## Your objective
Wherever a line of the listing holds the string "click", copy that line.

## Task data
--

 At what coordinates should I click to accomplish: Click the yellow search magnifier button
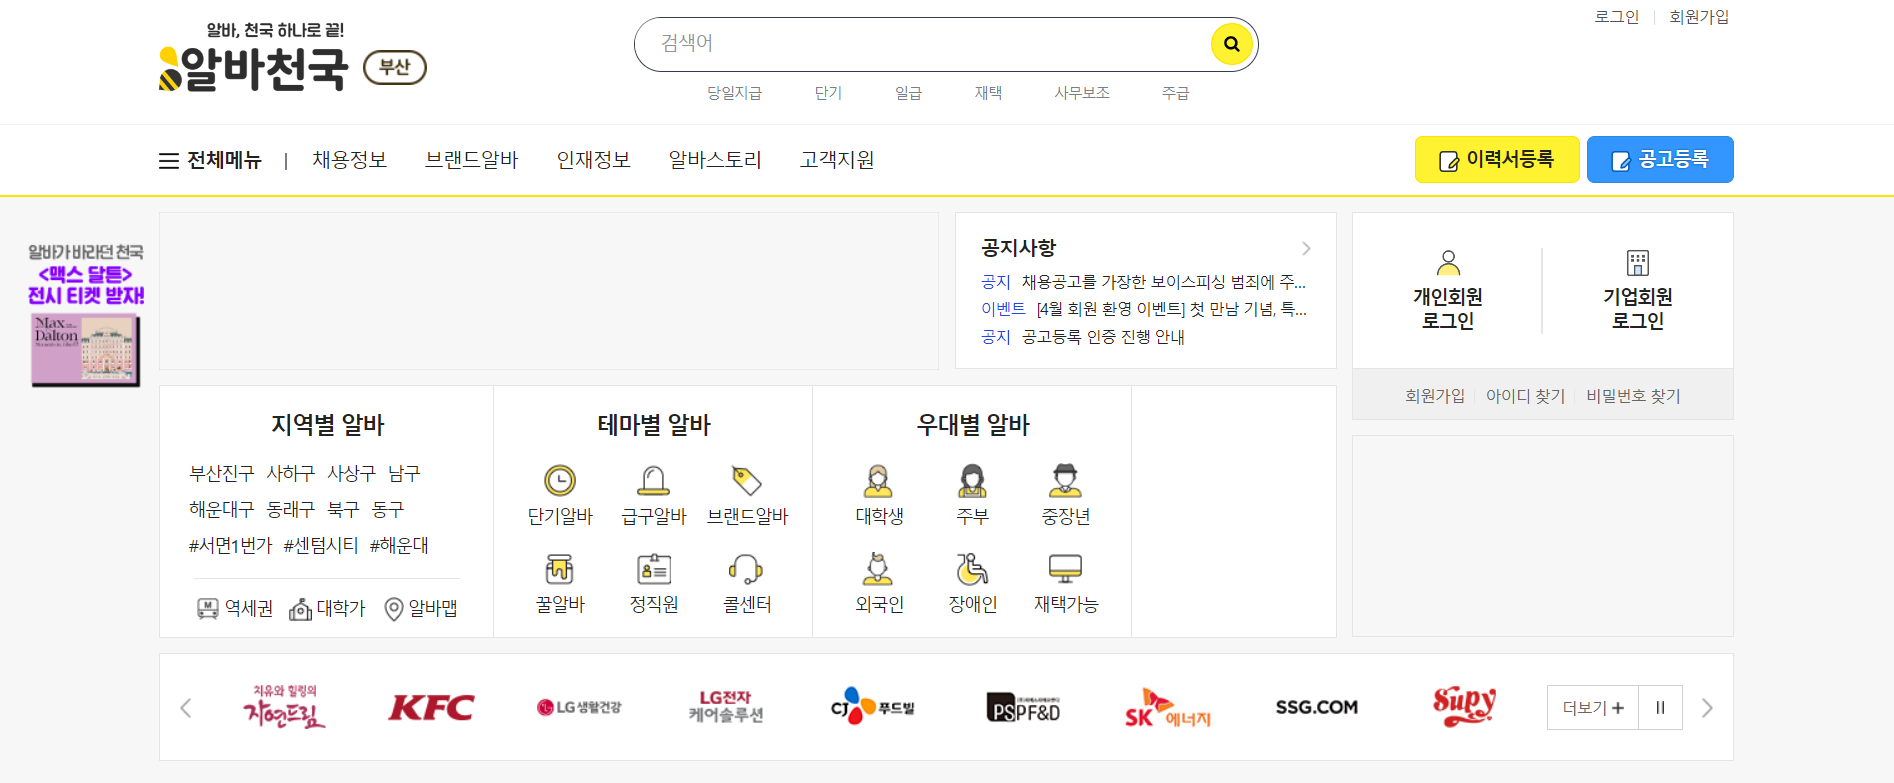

--

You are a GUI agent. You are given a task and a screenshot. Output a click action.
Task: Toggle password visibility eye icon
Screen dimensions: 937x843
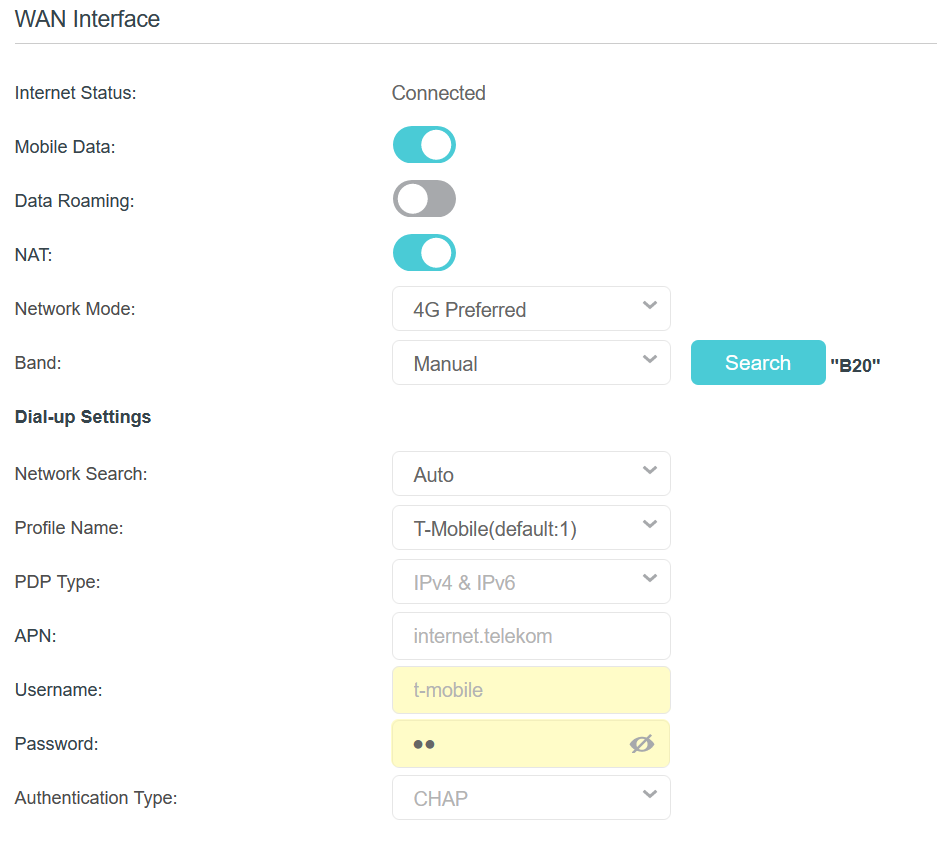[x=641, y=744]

--

## Answer for this exercise
 At what coordinates should I click to accomplish: Click the yellow search magnifier button
You are a GUI agent. You are given a task and a screenshot. Output a click action.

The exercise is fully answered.